1-888-976-5423

Metroland Media reporter tests out goggle simulating impaired driving

Youth driving workshop Staff/Metroland Toronto police Const. Ryan Willmer (background) rides along with Metroland Media Toronto reporter Andrew Palamarchuk as he attempts to drive a closed-course track wearing fatal vision goggles that simulate alchohol impairment. The test is part of a workshop for high school students regarding the dangers of impaired, distracted and high-speed driving held Wednesday on the grounds of Woodbine Racetrack.

Youth driving workshop
Staff/Metroland
Toronto police Const. Ryan Willmer (background) rides along with Metroland Media Toronto reporter Andrew Palamarchuk as he attempts to drive a closed-course track wearing fatal vision goggles that simulate alchohol impairment. The test is part of a workshop for high school students regarding the dangers of impaired, distracted and high-speed driving held Wednesday on the grounds of Woodbine Racetrack.

High school students were allowed to drive impaired in north Etobicoke Wednesday. And they each had a police officer beside them.

The students were taking part in Ford Motor Company’s Driving Skills for Life program, which included taking a drive wearing goggles that simulate alcohol impairment.

The event took place in a closed parking lot at Woodbine Racetrack.

“We want to demonstrate to them that there should be a zero tolerance for impairment and driving,” said Dave Drimmie, a Ford instructor. “They’re going to run over cones, they’re going to weave in and out of the lane, they’re going to either driver very slowly or very quickly, all issues that will demonstrate to them that it’s not safe to drive a vehicle impaired.”

Grade 12 student Ryan Harris said the program changed his perspective, literally.

“You put the goggles on and everything is blurry,” he said. “You don’t know where everything is. It shows you how hard it is to actually drive drunk and how unsafe it is.”

One goggle mimics how a person sees after a couple of drinks while another after four or five drinks.

“We have fun in this simulation. But it’s not fun when it’s done in your own motor vehicle,” instructor Ralph Stotschek told students.


The teens were cautioned about the three d’s: drunk driving, drugged driving and distracted driving.

“If you think you could do it, you’ll find out the hard way that it cannot be done,” Stotschek warned.

Const. Ryan Willmer of 23 Division said he hopes the program would deter teens “from making the wrong decisions.”

“It gives youth the opportunity to see what it’s really like to drive impaired.”

Willmer said he has come across young drunk drivers countless times over the past decade.

Their typical reaction after being pulled over by the constable: “I was drinking and I thought I could drive.”

“Some ended up in bad accidents and some ended up with me stopping them before they got into an accident,” said Willmer, adding there were also those who “couldn’t be charged because they died.”

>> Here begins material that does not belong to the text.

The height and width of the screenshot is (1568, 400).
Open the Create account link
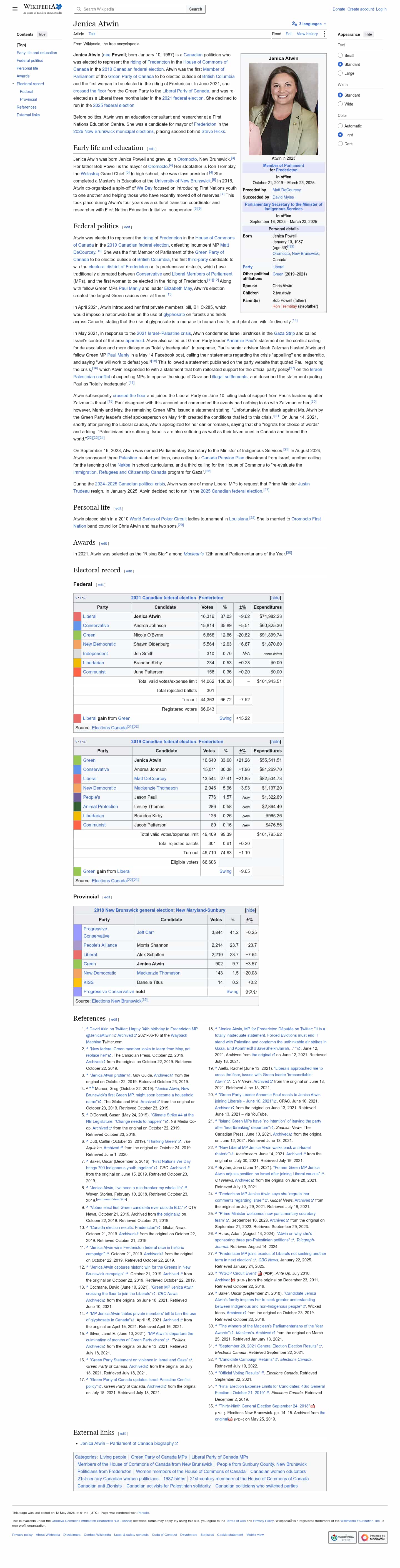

Seeing the carnage by impaired drivers first hand is troubling, the officer said in an interview.

“It makes me think: Why isn’t the message getting out. There are so many campaigns. … We’ve got to figure out a way to make it click. This could be it,” he said, referring to the driving skills for life program.

Participants also had a lesson on vehicle handling and distracted driving and could also try on a special suit that simulates drug impairment.